───── Article
I'm curious more than anything here as I know orchids have these complicated pollination mechanisms with imitation and pollinia as they don't even produce lots of nectar to attract pollinators so there isn't even that small cost to the plant.


----------



## Ray (Jun 27, 2020)

My thinking leans towards Ed's. If you're going to cut spikes to conserve energy, do so as soon as they emerge, so no resources will be wasted on further development.


----------



## southernbelle (Jun 27, 2020)

MaxC said:


> Today's victims were two besseae frma. flavums, a good clone of fischeri and an awarded Jason Fischer.
> 
> Aside from a handful of my phrags eveything is on the chopping block until reaching a decent number of mature growths.
> 
> ...


You made me so sad at first because I, so, felt your pain.... I'm glad that you only lost the flowers!! I believed you had killed the plants because I'm working on killing my second Jason Fischer (one from OL and one from Woodstream) and I have 2 besseae flavums I am praying over daily (one is a division of Bill's awarded one, and one is a small seedling from Tom) !!! I think I've figured out they did not like my grow room summer high of 84 (sometimes 86), so I've moved them up to a temperate part of the house with good light and they do seem to be happier. They would grow beautifully and robustly, then flower, then decline and rot/die. Anyway, if the new system doesn't work, I may get out of phrag culture.


----------



## MaxC (Jun 27, 2020)
──────────
_Exercise requirements_
1 - According to the orchid forum thread, when does Ray say spikes should be cut if the aim is to conserve energy?
2 - Summarize the orchid forum thread in two sentences.
3 - Extend the orchid forum thread past its last line.
───── Rows
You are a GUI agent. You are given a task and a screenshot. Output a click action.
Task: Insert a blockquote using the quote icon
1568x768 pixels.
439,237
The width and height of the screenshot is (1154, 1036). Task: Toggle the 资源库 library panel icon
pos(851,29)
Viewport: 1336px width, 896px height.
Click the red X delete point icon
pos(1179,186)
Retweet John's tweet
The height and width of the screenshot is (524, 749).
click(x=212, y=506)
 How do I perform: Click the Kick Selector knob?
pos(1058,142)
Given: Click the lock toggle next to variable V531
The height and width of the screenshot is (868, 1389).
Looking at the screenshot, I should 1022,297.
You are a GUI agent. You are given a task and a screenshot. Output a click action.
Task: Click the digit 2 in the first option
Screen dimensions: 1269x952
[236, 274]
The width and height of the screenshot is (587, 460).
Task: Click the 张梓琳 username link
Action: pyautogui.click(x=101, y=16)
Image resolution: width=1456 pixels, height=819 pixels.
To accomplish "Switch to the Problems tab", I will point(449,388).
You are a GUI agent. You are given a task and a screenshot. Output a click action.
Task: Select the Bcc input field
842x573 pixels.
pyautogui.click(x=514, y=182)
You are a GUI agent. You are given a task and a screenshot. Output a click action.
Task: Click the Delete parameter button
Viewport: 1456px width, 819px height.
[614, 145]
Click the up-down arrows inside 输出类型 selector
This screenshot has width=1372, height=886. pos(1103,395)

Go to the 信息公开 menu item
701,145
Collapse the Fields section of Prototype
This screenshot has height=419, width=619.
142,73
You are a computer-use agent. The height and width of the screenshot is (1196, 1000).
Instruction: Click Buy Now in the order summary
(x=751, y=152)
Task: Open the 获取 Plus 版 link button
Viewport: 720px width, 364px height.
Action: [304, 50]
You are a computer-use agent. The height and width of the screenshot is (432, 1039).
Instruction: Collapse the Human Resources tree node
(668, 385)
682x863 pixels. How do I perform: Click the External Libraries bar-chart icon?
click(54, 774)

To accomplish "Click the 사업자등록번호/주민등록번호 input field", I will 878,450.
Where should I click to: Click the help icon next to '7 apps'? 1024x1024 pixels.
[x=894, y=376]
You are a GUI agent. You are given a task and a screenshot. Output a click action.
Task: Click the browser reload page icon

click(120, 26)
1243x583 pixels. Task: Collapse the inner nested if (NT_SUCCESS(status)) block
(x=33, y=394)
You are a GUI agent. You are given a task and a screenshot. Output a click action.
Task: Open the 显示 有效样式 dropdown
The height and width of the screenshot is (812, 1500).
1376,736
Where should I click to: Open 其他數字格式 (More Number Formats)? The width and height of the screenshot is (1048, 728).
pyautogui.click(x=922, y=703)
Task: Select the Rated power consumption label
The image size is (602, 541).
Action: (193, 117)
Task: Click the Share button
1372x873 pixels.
──────────
_Replies_
1 - As soon as they emerge, so no resources are wasted on further development.

2 - Ray advises that anyone cutting orchid spikes to conserve energy should do so as soon as they emerge, so no resources are wasted on further development. Southernbelle is relieved that MaxC lost only flowers, describes struggling Jason Fischer and besseae flavum plants that seemed to dislike a grow room summer high of 84, and reports moving them to a more temperate part of the house, where they seem happier.

3 -
southernbelle said:


> You made me so sad at first because I, so, felt your pain.... I'm glad that you only lost the flowers!! I believed you had killed the plants because I'm working on killing my second Jason Fischer (one from OL and one from Woodstream) and I have 2 besseae flavums I am praying over daily (one is a division of Bill's awarded one, and one is a small seedling from Tom) !!! I think I've figured out they did not like my grow room summer high of 84 (sometimes 86), so I've moved them up to a temperate part of the house with good light and they do seem to be happier. They would grow beautifully and robustly, then flower, then decline and rot/die. Anyway, if the new system doesn't work, I may get out of phrag culture.



Only a few hiccups since I started growing phrags. Most of those have been pre-existing conditions with Ebay purchases. Thankfully ST has been an excellent resource after a near 2 decade break from orchid growing.

I meant to ask how your plants are doing with the cooler temps. Those are fantastic plants and I am hoping you can make a recovery.


----------



## abax (Jun 27, 2020)

Max and Tony, y'all are ruthless! I couldn't do that unless the plant
was in distress. Ruthless I tell you...ruthless! ;>)


----------



## monocotman (Jun 28, 2020)

I agree with Max to a certain extent. I cut off new buds as soon as I see them develop on single growth phrags. Not that I get that many.
I also cut off flowering shoots after a single flower has opened from new seedlings flowering for the first time on two or maybe three smaller growths.
If a phrag is not mature I will tend to cut the spike well before it dies, after a few flowers, just to get it growing again.
The aim is to get the plant to maturity as quickly as possible and to do that I need to restrict flowering. Only then do I let the plant flower normally,
David


----------



## MaxC (Jun 28, 2020)

I think the discussion is regarding paphs and benefits to cutting spikes for nonsequential blooming plants.

My plants are all phragmipediums and sequential bloomers, all with new growths, new roots/growing tips.

Knowing my divisions won't show full flower potential on a smaller plants, those spikes get cut as @Ray mentioned well before blooming. 

The besseae flavums are relatively mature plants but were only holding single infloresences. I am looking for multiple infloresences and neither of these had previously bloomed for me so I let them bloom out a couple of times to check on relative flower quality to see if I wanted to keep the plants.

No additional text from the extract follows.